Tragédia das chuvas: o truque de pôr a culpa na vítima
As razões ambientais não podem ser postas de lado, mas a pobreza, associada à lentidão oficial, costuma ser ainda mais decisiva

No Brasil, tão certas quanto a temporada de chuvas são as tragédias provocadas pelos deslizamentos. Voltariam a acontecer, triste e atavicamente, como terrível retrato do verão. Da segunda-feira 2 à quarta-feira 4, temporais em Santos, Guarujá e São Vicente, no Litoral Sul paulista, provocaram a morte de pelo menos 24 pessoas — inclusive de dois bombeiros que socorriam as vítimas. Um deles foi atingido por pedras quando tentava salvar uma criança. Mais de 200 famílias ficaram sem casa. Sim, sempre haverá a influência da força da natureza — choveu no Guarujá, agora em 2020, mais do que a média histórica para esta época do ano —, mas nada é mais agressivo que o descaso público. Dito de outro modo: as razões ambientais não podem ser postas de lado, mas a pobreza, associada à lentidão oficial, costuma ser ainda mais decisiva.

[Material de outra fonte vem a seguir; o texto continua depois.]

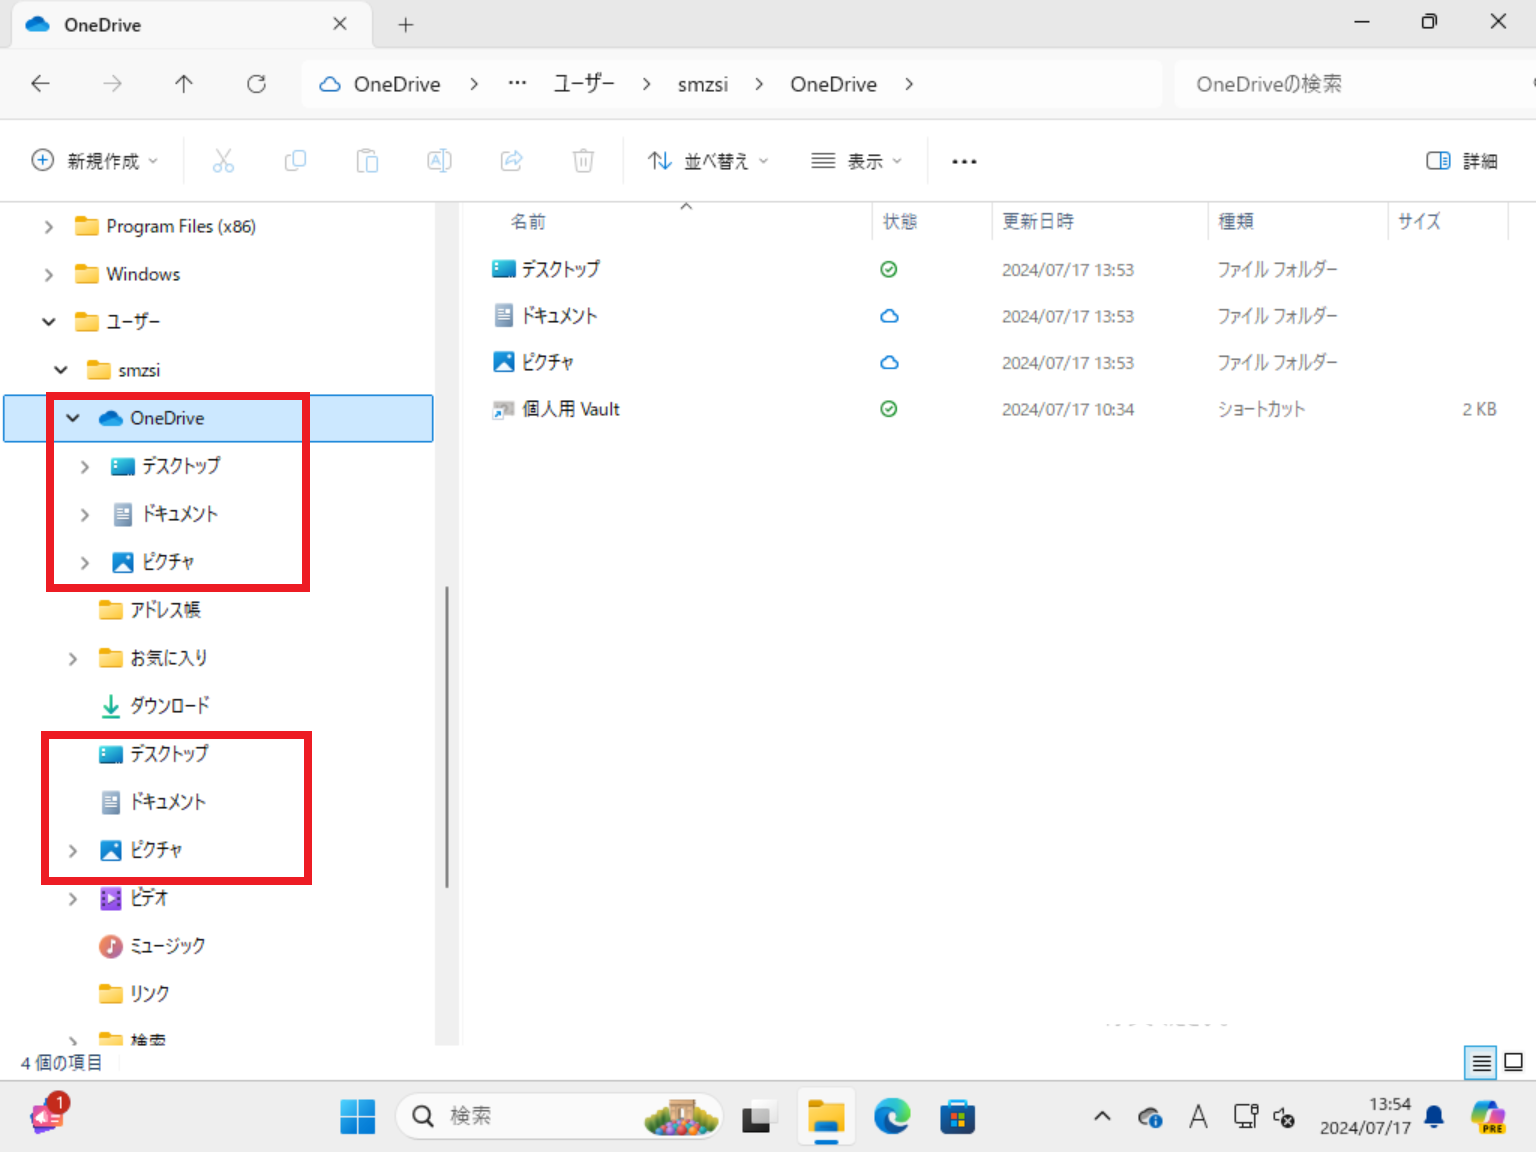Image resolution: width=1536 pixels, height=1152 pixels.
Task: Click the Copy icon
Action: (x=295, y=160)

Sabe-se, na ponta do lápis, segundo o Censo do IBGE, que um terço da população do Guarujá vive em favelas, invariavelmente penduradas nos morros, como ocorre no Rio. Em São Vicente, o índice de precariedade de moradia chega a 26%. Em Santos, é menor, 9%. E, no entanto, as políticas públicas pouco funcionam — ainda que prefeitos e governadores insistam em construir muros de promessas, promessas e promessas. Quando eles rompem, caem também as máscaras. Na segunda-feira, depois de visitar o bairro carioca do Realengo, atingido pela lama, o prefeito Marcelo Crivella apontou o dedo para o cidadão comum. “A culpa é de grande parte da população, que joga lixo nos rios frequentemente.” Ele foi severa e obviamente criticado. Pediu desculpas (menos mau), admitiu que “a conservação da cidade realmente não está nem perto do que a gente gostaria” e tocou a vida — até que os dramas voltem a se repetir.